Please quote from the line with "You are a computer-use agent. 1132x1064" up to and including the line with "Looking at the screenshot, I should point(690,682)." in the records below.
-- Start of Extracted material --
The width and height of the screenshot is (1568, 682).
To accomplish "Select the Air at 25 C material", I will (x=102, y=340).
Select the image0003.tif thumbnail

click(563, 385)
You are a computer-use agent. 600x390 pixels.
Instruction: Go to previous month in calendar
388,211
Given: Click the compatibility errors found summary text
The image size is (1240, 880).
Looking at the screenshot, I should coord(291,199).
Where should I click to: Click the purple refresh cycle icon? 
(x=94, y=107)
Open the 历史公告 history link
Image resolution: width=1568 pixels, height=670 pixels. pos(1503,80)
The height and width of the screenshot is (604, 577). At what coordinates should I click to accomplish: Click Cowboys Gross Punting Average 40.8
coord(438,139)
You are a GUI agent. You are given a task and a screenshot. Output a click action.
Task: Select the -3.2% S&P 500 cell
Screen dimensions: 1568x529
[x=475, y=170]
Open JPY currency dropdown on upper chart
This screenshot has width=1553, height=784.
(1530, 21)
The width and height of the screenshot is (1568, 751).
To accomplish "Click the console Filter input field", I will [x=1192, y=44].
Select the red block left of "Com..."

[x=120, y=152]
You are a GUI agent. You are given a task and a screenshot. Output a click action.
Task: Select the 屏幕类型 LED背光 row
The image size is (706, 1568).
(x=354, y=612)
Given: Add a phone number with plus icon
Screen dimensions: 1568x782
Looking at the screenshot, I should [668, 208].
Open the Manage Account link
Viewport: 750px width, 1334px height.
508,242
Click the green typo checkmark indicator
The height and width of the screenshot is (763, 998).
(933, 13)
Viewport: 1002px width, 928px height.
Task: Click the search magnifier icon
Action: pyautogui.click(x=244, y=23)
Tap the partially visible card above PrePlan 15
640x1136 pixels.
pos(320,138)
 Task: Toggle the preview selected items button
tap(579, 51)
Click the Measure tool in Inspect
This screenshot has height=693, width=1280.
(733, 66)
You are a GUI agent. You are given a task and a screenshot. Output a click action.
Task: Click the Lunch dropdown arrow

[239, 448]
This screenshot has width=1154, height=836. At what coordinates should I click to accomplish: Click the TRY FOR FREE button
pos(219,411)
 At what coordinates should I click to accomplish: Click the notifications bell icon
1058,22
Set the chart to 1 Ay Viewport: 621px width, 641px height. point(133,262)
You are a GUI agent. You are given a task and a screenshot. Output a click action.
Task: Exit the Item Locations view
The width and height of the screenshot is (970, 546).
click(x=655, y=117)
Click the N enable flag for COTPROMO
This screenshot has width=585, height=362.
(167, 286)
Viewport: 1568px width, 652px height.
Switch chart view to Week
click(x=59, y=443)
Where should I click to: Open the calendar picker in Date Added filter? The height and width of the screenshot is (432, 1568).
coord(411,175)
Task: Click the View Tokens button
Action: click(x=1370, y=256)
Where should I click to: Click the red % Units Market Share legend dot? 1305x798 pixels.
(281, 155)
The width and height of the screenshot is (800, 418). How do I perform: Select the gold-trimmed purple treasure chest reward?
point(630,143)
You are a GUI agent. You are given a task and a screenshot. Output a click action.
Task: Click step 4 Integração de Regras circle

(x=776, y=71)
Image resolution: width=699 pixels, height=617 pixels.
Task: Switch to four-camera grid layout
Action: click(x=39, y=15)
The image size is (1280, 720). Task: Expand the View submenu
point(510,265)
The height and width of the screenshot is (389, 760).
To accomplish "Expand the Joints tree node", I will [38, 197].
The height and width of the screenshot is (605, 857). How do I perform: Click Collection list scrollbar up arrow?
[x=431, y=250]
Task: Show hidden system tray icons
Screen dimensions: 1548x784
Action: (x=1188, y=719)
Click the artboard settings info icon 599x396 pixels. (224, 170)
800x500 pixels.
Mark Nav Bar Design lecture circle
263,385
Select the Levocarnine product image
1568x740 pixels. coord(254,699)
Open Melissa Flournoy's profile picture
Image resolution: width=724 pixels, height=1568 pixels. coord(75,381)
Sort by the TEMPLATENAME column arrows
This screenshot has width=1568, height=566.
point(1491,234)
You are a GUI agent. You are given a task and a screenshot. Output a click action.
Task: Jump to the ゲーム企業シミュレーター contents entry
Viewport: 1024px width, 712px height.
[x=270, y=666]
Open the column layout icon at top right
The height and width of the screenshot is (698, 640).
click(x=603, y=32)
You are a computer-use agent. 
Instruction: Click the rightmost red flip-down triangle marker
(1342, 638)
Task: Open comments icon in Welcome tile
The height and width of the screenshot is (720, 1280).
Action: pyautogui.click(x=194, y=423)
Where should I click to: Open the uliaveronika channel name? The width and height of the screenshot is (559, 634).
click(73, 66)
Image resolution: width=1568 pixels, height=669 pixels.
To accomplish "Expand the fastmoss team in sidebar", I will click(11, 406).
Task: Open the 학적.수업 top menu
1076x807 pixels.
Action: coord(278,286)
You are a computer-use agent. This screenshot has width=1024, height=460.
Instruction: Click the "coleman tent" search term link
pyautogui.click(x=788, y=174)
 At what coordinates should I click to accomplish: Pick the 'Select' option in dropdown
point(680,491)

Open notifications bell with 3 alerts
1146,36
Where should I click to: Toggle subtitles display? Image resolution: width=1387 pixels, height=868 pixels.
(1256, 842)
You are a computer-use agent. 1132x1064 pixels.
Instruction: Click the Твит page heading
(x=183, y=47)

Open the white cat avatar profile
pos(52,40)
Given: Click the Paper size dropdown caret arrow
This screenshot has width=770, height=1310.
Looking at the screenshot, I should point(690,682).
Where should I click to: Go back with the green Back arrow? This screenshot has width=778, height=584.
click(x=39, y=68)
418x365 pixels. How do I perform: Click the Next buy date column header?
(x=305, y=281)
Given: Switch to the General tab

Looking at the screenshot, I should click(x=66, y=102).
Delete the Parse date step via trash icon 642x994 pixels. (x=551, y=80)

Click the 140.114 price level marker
-- End of Extracted material --
* _Solution to the problem_:
You are a computer-use agent. 1132x1064 pixels.
Instruction: Click the Твит page heading
(x=183, y=47)

Open the white cat avatar profile
pos(52,40)
Given: Click the Paper size dropdown caret arrow
This screenshot has width=770, height=1310.
Looking at the screenshot, I should point(690,682).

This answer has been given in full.